Why Do Robots Need to Think Ahead?
Imagine you're reaching for your coffee mug on a crowded desk. Without thinking about it, your brain predicts how your hand will move, what obstacles it might encounter, and how the mug will feel when grasped. This ability to anticipate future states - what we call "world modeling" - is something we humans do naturally.
For robots, this same ability is crucial. A robot that can predict the consequences of its actions will make better decisions than one that simply reacts to the current moment. When a robot can "imagine" what will happen after it moves, it gains a powerful advantage in complex tasks like picking up objects, opening drawers, or manipulating tools.
Explicit World Modeling is Challenging, But Is It Necessary?
However, teaching robots to predict the future has been incredibly expensive computationally until now. Existing approaches such as UniPi, GR1 & GR2 train the robot policy model to predict entire future video / image frames pixel-by-pixel - like asking someone to paint a detailed portrait just to decide where to place their hand. This approach requires massive generative models that are slow and computationally intensive.
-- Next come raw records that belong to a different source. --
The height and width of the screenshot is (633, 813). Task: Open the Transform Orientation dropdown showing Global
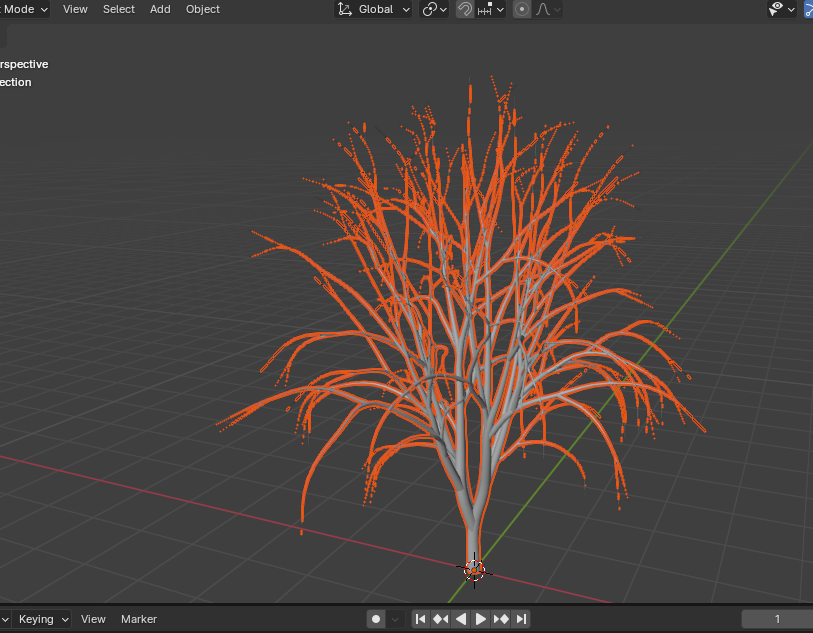point(373,9)
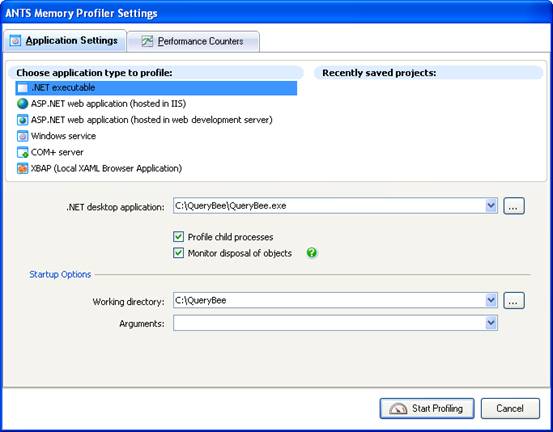Viewport: 553px width, 432px height.
Task: Open the Application Settings tab
Action: (x=65, y=41)
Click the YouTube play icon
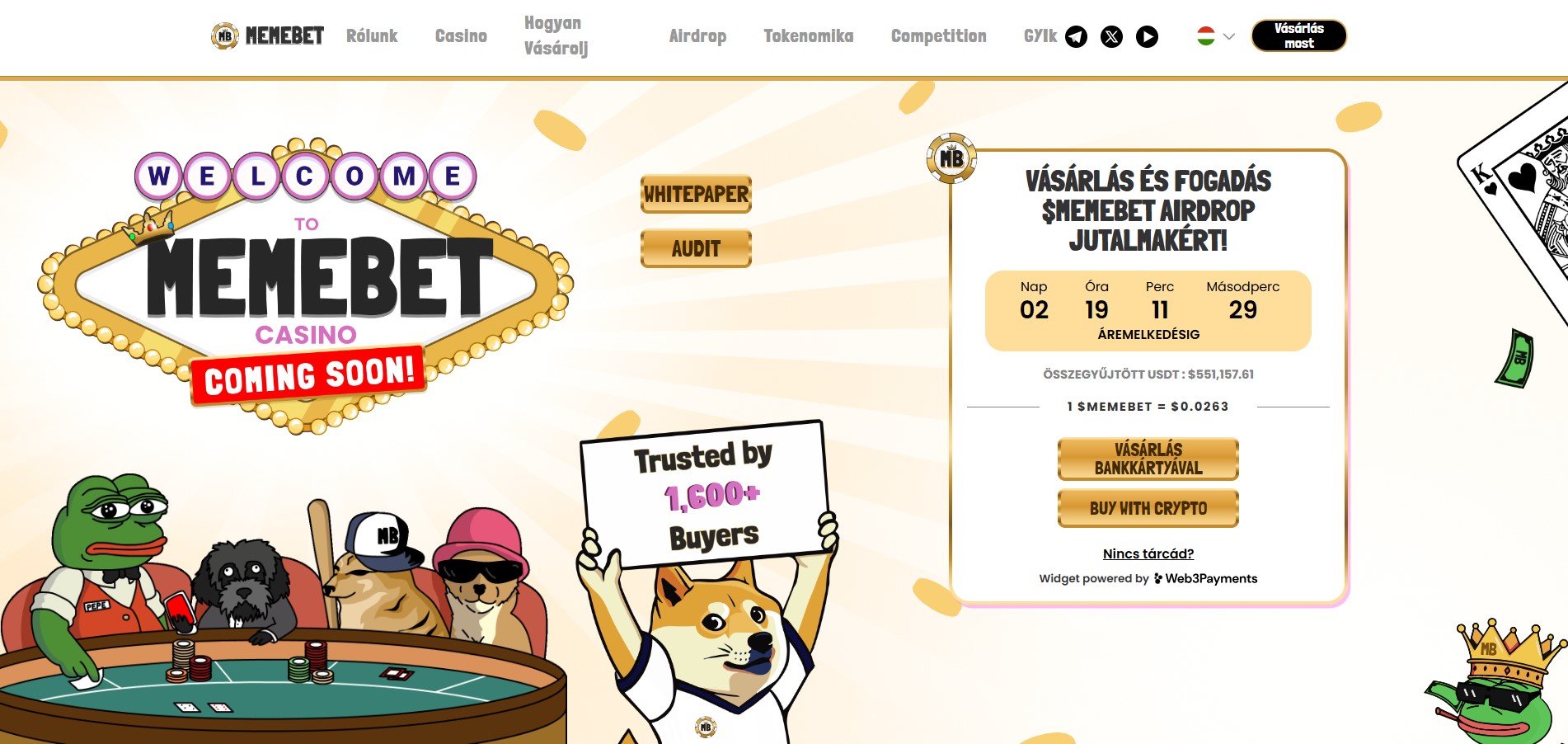 click(1147, 36)
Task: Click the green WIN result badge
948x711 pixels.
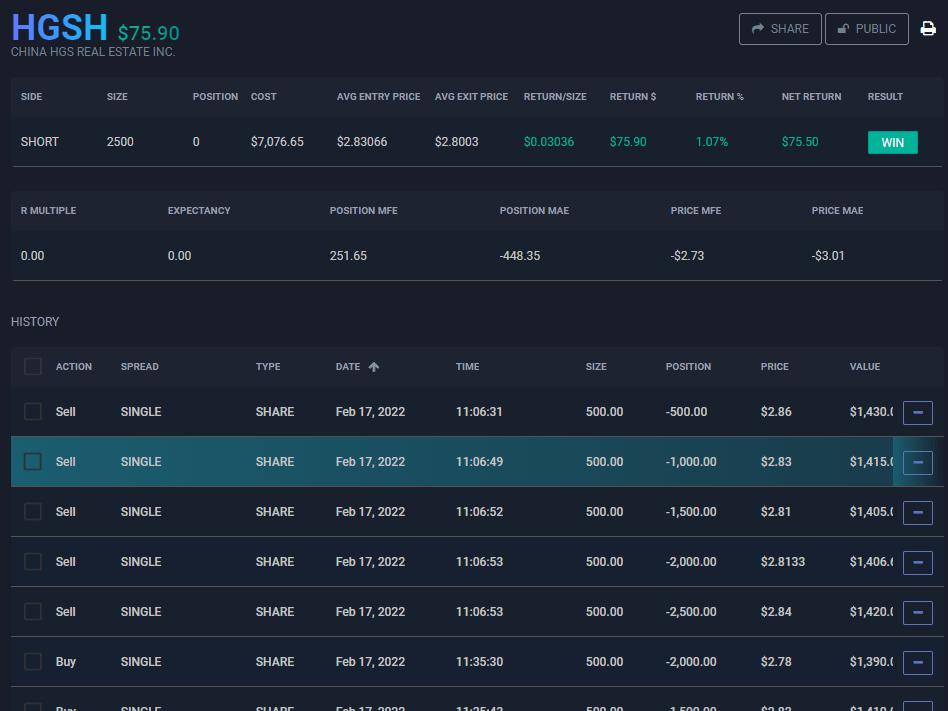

Is it really necessary to predict the future pixel by pixel? For the concrete task of "pick up the water bottle and place it in the yellow container", the core visual information is the position, orientation, and geometry of water bottle and the yellow container. Yet, the pixel-by-pixel prediction also reconstructs irrelevant details, such as a person passing by in the background. Instead, learning a policy-oriented world model is more efficient: we can shift from predicting pixels to predicting embeddings.
Introducing FLARE: A Simple, Lightweight Solution for Joint Policy and Latent World Modeling
This is where our approach, Future LAtent REpresentation Alignment (FLARE), comes in. Instead of forcing the model to predict entire visual scenes, we teach them to predict compact, meaningful representations of future states.
FLARE works by adding a few additional learnable "future tokens" to standard vision-language-action (VLA) models. These tokens are trained to align with the future robot observation embedding as an auxiliary loss alongside the regular action flowmatching loss. In this way, we encourage the denoising policy network to internally reason about the future latent state while maintaining its action prediction capability.
The beauty of FLARE is its simplicity - it requires only minor modifications to existing architectures and adds minimal overhead to both training and inference, yet delivers substantial performance improvements. During inference, no future vision-language embedding needs to be calculated, making the overhead especially minimal at policy deployment time.
A compact yet action aware embedding model
To make FLARE even more powerful, we developed a specialized embedding model that captures exactly what matters for robot control. Our action aware embedding model compresses the robot's vision language observations into a compact representation that's explicitly optimized for predicting actions.
This embedding model is pretrained on diverse robotic datasets spanning different robot embodiments, tasks, and environments, with data mixture visualized in the pie chart below. The result is representation that is compact but understands the essential features of a scene that matter for robot control, filtering out distractions and focusing on actionable information.
Empirical Results of FLARE on Multitask Imitation Learning
Empirically, FLARE achieves state-of-the-art performance on two challenging multitask robotic manipulation imitation learning benchmarks. Specifically, across both benchmarks—one featuring a single robotic arm and the other a humanoid robot—FLARE consistently outperforms baseline methods that rely on explicit world modeling or conventional policy learning approaches.
Beyond simulation benchmarks, we also evaluate FLARE on four real-world GR-1 humanoid manipulation tasks. With 100 trajectories per task, FLARE achieves an average success rate of 95.1%. Below, we showcase the rollout videos of the FLARE trained policy at 1x playback speed.
Learning from Human Egocentric Videos
FLARE can also be naturally extended to trajectories without action annotations, such as human egocentric demonstrations collected by a head-mounted GoPro. This setting is particularly attractive, as collecting human demonstrations is substantially more cost-effective and efficient than teleoperating a robot to execute the same tasks.
Human Demonstration
Robot Teleoperation Trajectory
However, learning from human videos presents unique challenges. Camera angles differ significantly between a head-mounted GoPro and a robot's perspective. The embodiment gap means humans and robots have different physical capabilities and constraints. Above we show a pair of human egocentric video and a humanoid robot demonstration trajectory performing the similar task.
For our experiments, we chose five objects with novel shapes that demanded special grasping techniques. We collected abundant human demonstrations (150 per object) using a simple head-mounted GoPro, but only a handful (up to 10) of robot demonstrations. We then trained FLARE on this data mixture - blending our limited robot demos, our GR1 in-house pretraining dataset, and the abundant human videos. For robot demos, we used both action flow-matching and future alignment objectives, but for human videos (which lack action labels), we relied solely on the future alignment loss to capture the underlying dynamics.
As shown in the barplot above, with only 1 teleoperated demonstration per object, FLARE trained with 1 shot achieves 37.5% success. Adding human egocentric videos boosts this to 60% with one demo and 80% with 10 demos per object. Below, we show rollout videos of the FLARE trained policy with 1 demo per object performing on five different objects.